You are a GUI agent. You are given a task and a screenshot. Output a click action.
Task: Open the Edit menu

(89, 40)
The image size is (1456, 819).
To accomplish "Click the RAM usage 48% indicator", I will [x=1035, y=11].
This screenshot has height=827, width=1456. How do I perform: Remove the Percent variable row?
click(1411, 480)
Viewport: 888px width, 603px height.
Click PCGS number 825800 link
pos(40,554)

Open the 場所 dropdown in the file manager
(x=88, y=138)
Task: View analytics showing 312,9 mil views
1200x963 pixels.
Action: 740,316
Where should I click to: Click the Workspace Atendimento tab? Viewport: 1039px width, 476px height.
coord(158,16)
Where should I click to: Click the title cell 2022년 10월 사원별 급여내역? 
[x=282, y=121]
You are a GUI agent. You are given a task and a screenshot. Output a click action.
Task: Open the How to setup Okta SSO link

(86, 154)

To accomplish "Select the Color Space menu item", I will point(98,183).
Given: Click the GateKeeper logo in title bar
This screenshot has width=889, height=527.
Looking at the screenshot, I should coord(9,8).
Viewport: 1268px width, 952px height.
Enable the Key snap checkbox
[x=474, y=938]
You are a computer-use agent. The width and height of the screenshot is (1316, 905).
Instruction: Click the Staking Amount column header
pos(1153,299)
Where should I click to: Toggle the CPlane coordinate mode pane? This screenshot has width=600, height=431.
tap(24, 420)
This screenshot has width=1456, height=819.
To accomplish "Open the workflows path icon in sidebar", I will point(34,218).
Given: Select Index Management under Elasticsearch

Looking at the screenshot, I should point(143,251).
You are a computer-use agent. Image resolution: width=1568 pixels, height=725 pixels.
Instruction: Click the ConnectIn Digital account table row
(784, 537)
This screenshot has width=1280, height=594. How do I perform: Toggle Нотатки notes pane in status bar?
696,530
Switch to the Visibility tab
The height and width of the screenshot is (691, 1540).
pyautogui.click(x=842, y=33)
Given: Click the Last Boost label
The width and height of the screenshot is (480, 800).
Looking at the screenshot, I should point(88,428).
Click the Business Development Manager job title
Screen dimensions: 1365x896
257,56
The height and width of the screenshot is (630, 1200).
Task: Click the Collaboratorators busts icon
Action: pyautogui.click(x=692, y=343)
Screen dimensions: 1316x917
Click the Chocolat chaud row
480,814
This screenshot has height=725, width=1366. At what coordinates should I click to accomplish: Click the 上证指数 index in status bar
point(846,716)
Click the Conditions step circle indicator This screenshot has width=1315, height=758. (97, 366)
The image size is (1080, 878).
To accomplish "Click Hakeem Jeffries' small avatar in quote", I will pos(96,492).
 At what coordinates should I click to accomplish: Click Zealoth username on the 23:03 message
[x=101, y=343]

※ ※ ※

_DIRECTIVE_
Can you reproduce every item above verbatim, keeping each line as it appears?

_IN RESPONSE_
You are a GUI agent. You are given a task and a screenshot. Output a click action.
Task: Open the Edit menu

(89, 40)
The image size is (1456, 819).
To accomplish "Click the RAM usage 48% indicator", I will [x=1035, y=11].
This screenshot has height=827, width=1456. How do I perform: Remove the Percent variable row?
click(1411, 480)
Viewport: 888px width, 603px height.
Click PCGS number 825800 link
pos(40,554)

Open the 場所 dropdown in the file manager
(x=88, y=138)
Task: View analytics showing 312,9 mil views
1200x963 pixels.
Action: 740,316
Where should I click to: Click the Workspace Atendimento tab? Viewport: 1039px width, 476px height.
coord(158,16)
Where should I click to: Click the title cell 2022년 10월 사원별 급여내역? 
[x=282, y=121]
You are a GUI agent. You are given a task and a screenshot. Output a click action.
Task: Open the How to setup Okta SSO link

(86, 154)

To accomplish "Select the Color Space menu item", I will point(98,183).
Given: Click the GateKeeper logo in title bar
This screenshot has width=889, height=527.
Looking at the screenshot, I should coord(9,8).
Viewport: 1268px width, 952px height.
Enable the Key snap checkbox
[x=474, y=938]
You are a computer-use agent. The width and height of the screenshot is (1316, 905).
Instruction: Click the Staking Amount column header
pos(1153,299)
Where should I click to: Toggle the CPlane coordinate mode pane? This screenshot has width=600, height=431.
tap(24, 420)
This screenshot has width=1456, height=819.
To accomplish "Open the workflows path icon in sidebar", I will point(34,218).
Given: Select Index Management under Elasticsearch

Looking at the screenshot, I should point(143,251).
You are a computer-use agent. Image resolution: width=1568 pixels, height=725 pixels.
Instruction: Click the ConnectIn Digital account table row
(784, 537)
This screenshot has width=1280, height=594. How do I perform: Toggle Нотатки notes pane in status bar?
696,530
Switch to the Visibility tab
The height and width of the screenshot is (691, 1540).
pyautogui.click(x=842, y=33)
Given: Click the Last Boost label
The width and height of the screenshot is (480, 800).
Looking at the screenshot, I should point(88,428).
Click the Business Development Manager job title
Screen dimensions: 1365x896
257,56
The height and width of the screenshot is (630, 1200).
Task: Click the Collaboratorators busts icon
Action: pyautogui.click(x=692, y=343)
Screen dimensions: 1316x917
Click the Chocolat chaud row
480,814
This screenshot has height=725, width=1366. At what coordinates should I click to accomplish: Click the 上证指数 index in status bar
point(846,716)
Click the Conditions step circle indicator This screenshot has width=1315, height=758. (97, 366)
The image size is (1080, 878).
To accomplish "Click Hakeem Jeffries' small avatar in quote", I will pos(96,492).
 At what coordinates should I click to accomplish: Click Zealoth username on the 23:03 message
[x=101, y=343]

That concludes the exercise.